Edit

Share via


How to create custom Spark pools in Microsoft Fabric

This article shows you how to create custom Apache Spark pools in Microsoft Fabric for your analytics workloads. Apache Spark pools let you create tailored compute environments based on your requirements, so you get optimal performance and resource use.

Specify the minimum and maximum nodes for autoscaling. The system gets and retires nodes as your job's compute needs change, so scaling is efficient and performance improves. Spark pools adjust the number of executors automatically, so you don't need to set them manually. The system changes executor counts based on data volume and job compute needs, so you can focus on your workloads instead of performance tuning and resource management.

Tip

When you configure Spark pools, node size is determined by Capacity Units (CU), which represent the compute capacity assigned to each node. For more information about node sizes and CU, see Node size options section in this guide.

Prerequisites

To create a custom Spark pool, make sure you have admin access to the workspace. The capacity admin enables the Customized workspace pools option in the Spark Compute section of Capacity Admin settings. For more information, see Spark Compute Settings for Fabric Capacities.

Create custom Spark pools

To create or manage the Spark pool associated with your workspace:

  1. Go to your workspace and select Workspace settings.

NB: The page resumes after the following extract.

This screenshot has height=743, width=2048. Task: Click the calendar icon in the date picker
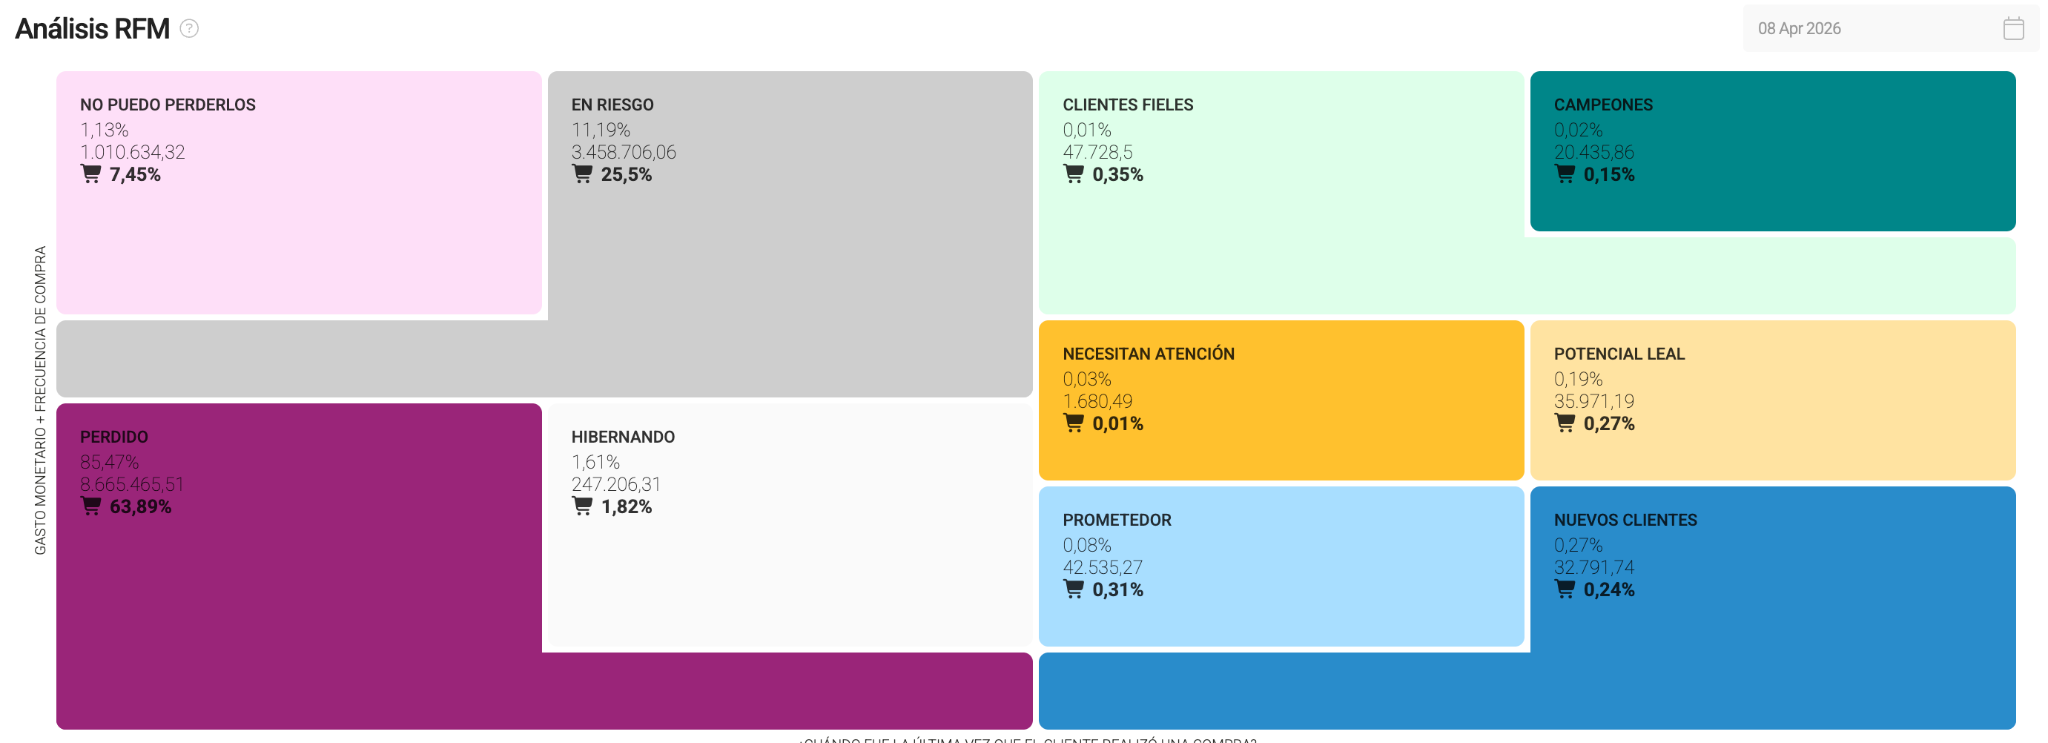point(2013,27)
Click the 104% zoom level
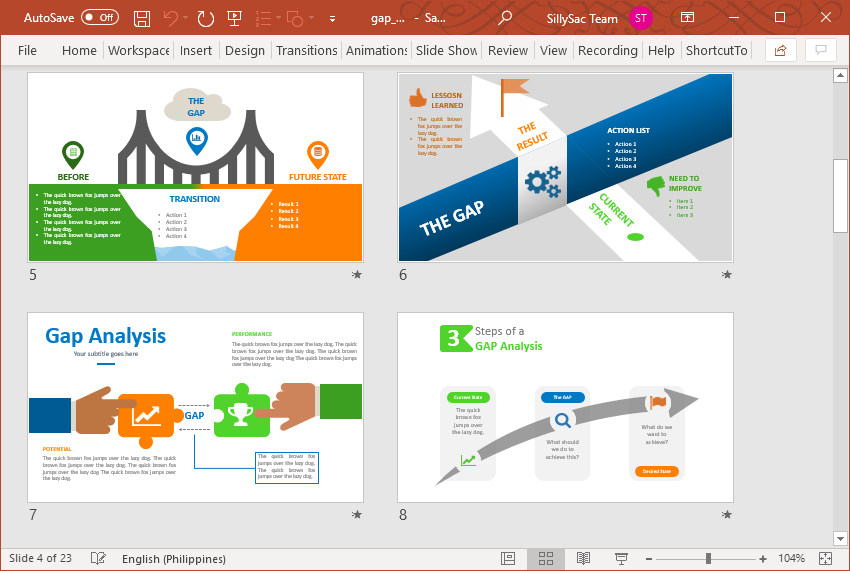Image resolution: width=850 pixels, height=571 pixels. point(791,558)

  2. Select the Data Engineering/Science option to expand the menu, then select Spark settings.

    Screenshot showing Spark Settings detail view.

  3. Select the New Pool option. In the Create Pool screen, name your Spark pool. Also choose the Node family, and select a Node size from the available sizes (Small, Medium, Large, X-Large, and XX-Large) based on compute requirements for your workloads.

    Screenshot showing custom pool creation options.

  4. You can set the minimum node configuration for your custom pools to 1. Because Fabric Spark provides restorable availability for clusters with a single node, you don't have to worry about job failures, loss of session during failures, or over paying on compute for smaller Spark jobs.

  5. You can enable or disable autoscaling for your custom Spark pools. When autoscaling is enabled, the pool will dynamically acquire new nodes up to the maximum node limit specified by the user, and then retire them after job execution. This feature ensures better performance by adjusting resources based on the job requirements. You're allowed to size the nodes, which fit within the capacity units purchased as part of the Fabric capacity SKU.

    Screenshot showing custom pool creation options for autoscaling and dynamic allocation.

  6. You can adjust the number of executors using a slider. Each executor is a Spark process that runs tasks and holds data in memory. Increasing executors can improve parallelism, but it also increases the size and startup time of the cluster. You can also choose to enable dynamic executor allocation for your Spark pool, which automatically determines the optimal number of executors within the user-specified maximum bound. This feature adjusts the number of executors based on data volume, resulting in improved performance and resource utilization.

These custom pools have a default autopause duration of 2 minutes. Once the autopause duration is reached, the session expires and the clusters are unallocated. You're charged based on the number of nodes and the duration for which the custom Spark pools are used.

Node size options

When you set up a custom Spark pool, you choose from the following node sizes:

Node size Capacity Units (CU) Memory (GB) Description
Small 4 32 For lightweight development and testing jobs.
Medium 8 64 For general workloads and typical operations.
Large 16 128 For memory-intensive tasks or large data processing jobs.
X-Large 32 256 For the most demanding Spark workloads that need significant resources.

Note

A capacity unit (CU) in Microsoft Fabric Spark pools represents the compute capacity assigned to each node, not the actual consumption. Capacity units differ from VCore (Virtual Core), which is used in SQL-based Azure resources. CU is the standard term for Spark pools in Fabric, while VCore is more common for SQL pools. When sizing nodes, use CU to determine the assigned capacity for your Spark workloads.